My father’s response, as we sat together under the loquat tree in our backyard, was less aggressive this time but still edged with disapproval. “Mijo, you’re going to have a very lonely life,” he promised.

Whenever Latinx parents preface their pronouncements with “mijo” or “mija,” you know they are about to drop something they think of as heartfelt and inevitable.

I still remember thinking, “What could you possibly know about what my life will be like?" I didn’t rebuke my father, because that would’ve been back talk. Instead, I kept silent, considering his words as if they were a fortune teller’s.

He had delivered the message with so much certitude that it sounded more like a curse than a prediction. Mijo, you’re going to have a very lonely life ...

In the years since, a question nagged: What if he’s right?

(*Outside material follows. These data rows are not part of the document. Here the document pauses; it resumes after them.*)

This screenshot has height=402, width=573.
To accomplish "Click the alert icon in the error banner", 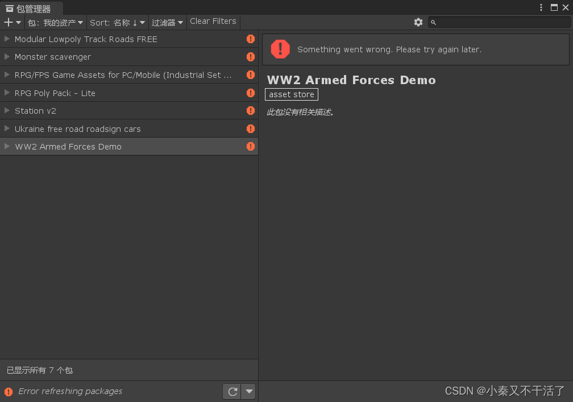I will point(280,49).
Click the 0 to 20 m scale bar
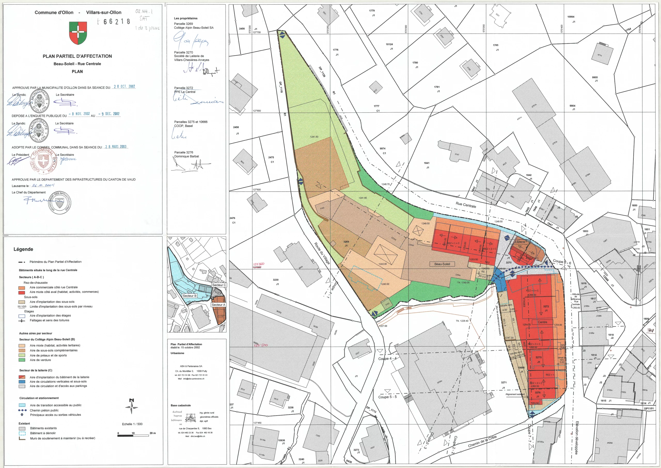The height and width of the screenshot is (468, 661). point(135,435)
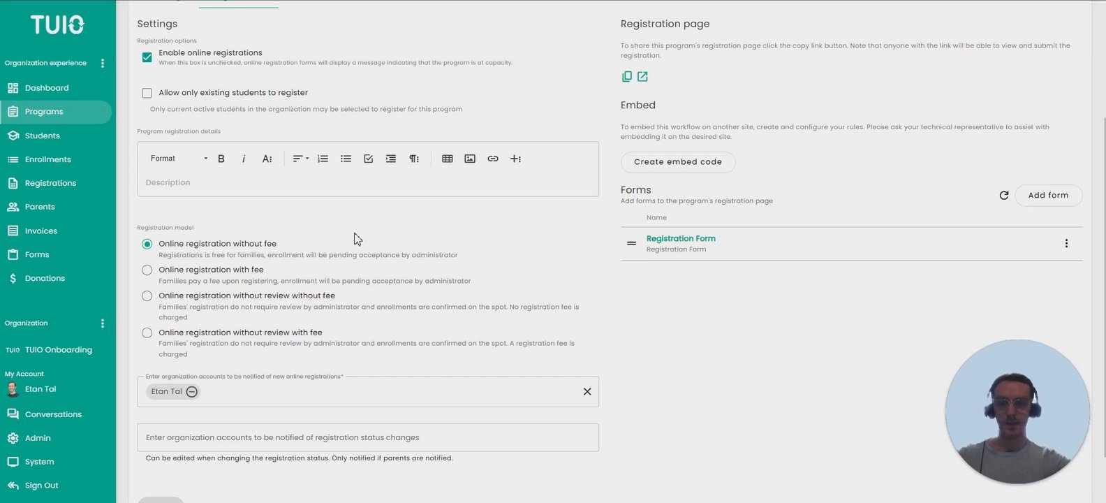Select Online registration with fee
This screenshot has height=503, width=1106.
click(x=147, y=270)
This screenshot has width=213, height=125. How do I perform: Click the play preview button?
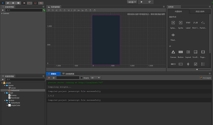pyautogui.click(x=141, y=2)
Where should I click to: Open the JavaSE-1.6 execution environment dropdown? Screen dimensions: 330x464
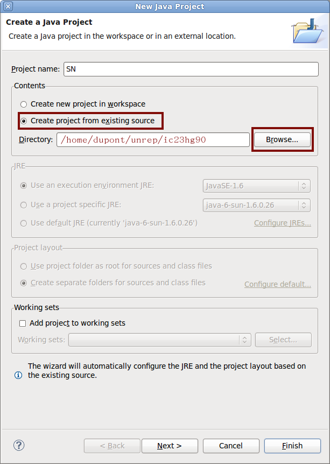point(257,186)
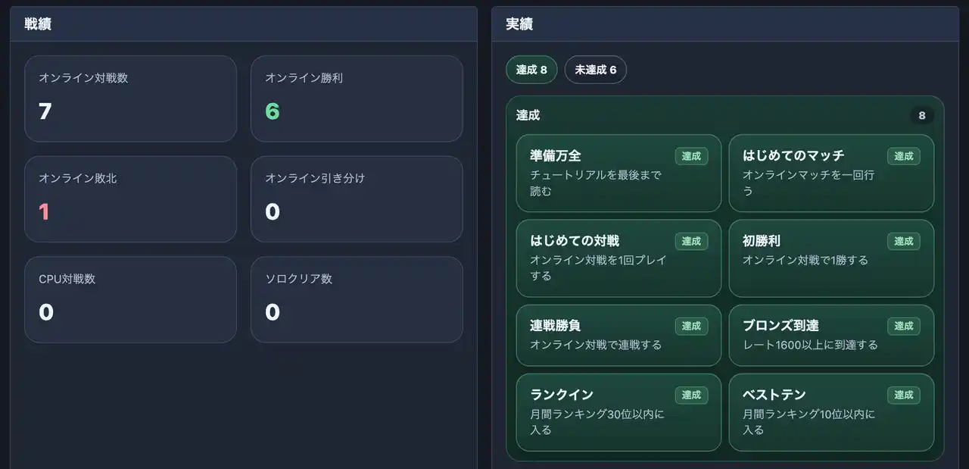
Task: Open the 準備万全 achievement card
Action: (618, 173)
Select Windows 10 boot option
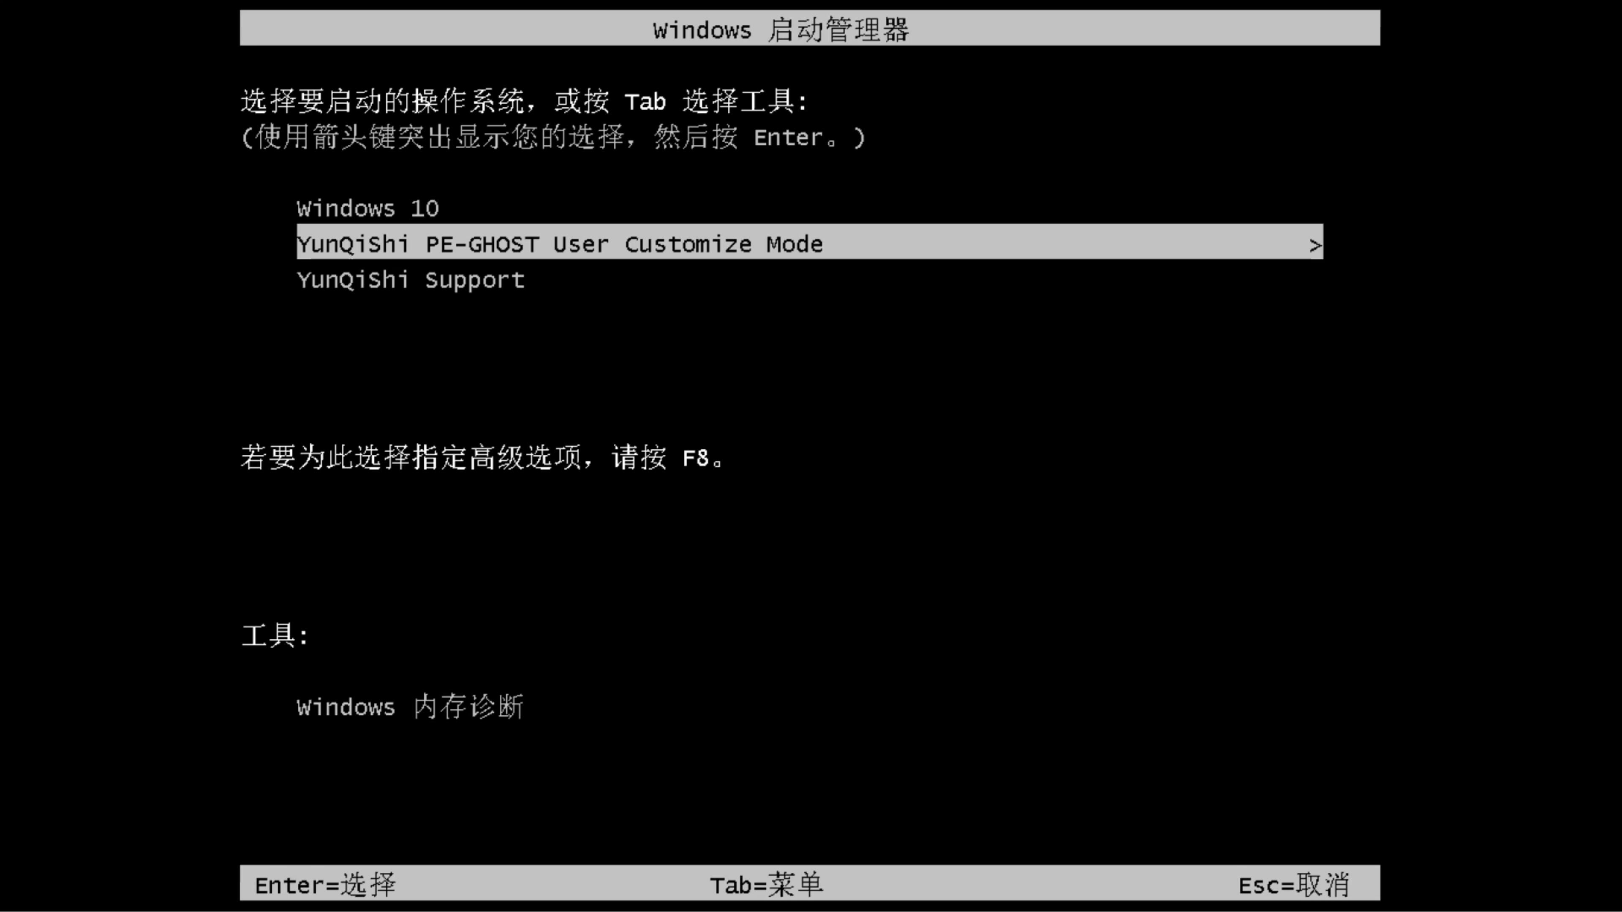The image size is (1622, 912). tap(366, 208)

My boyfriend was sweet. My boyfriend was hysterical. My boyfriend always told me how much he loved me. When we would have sex, my whole body felt worshipped, cared for — nurtured, even.

It haunted me during the lowest moments of my young L.A. dating experiences. When I had been stood up. When a blind date turned sour. When I was ghosted or betrayed, when app-solicited hookups became tiresome or when yet another promising relationship evaporated, I couldn’t help but return to the moment under the loquat tree and deliberate upon the sturdiness of my father’s hex.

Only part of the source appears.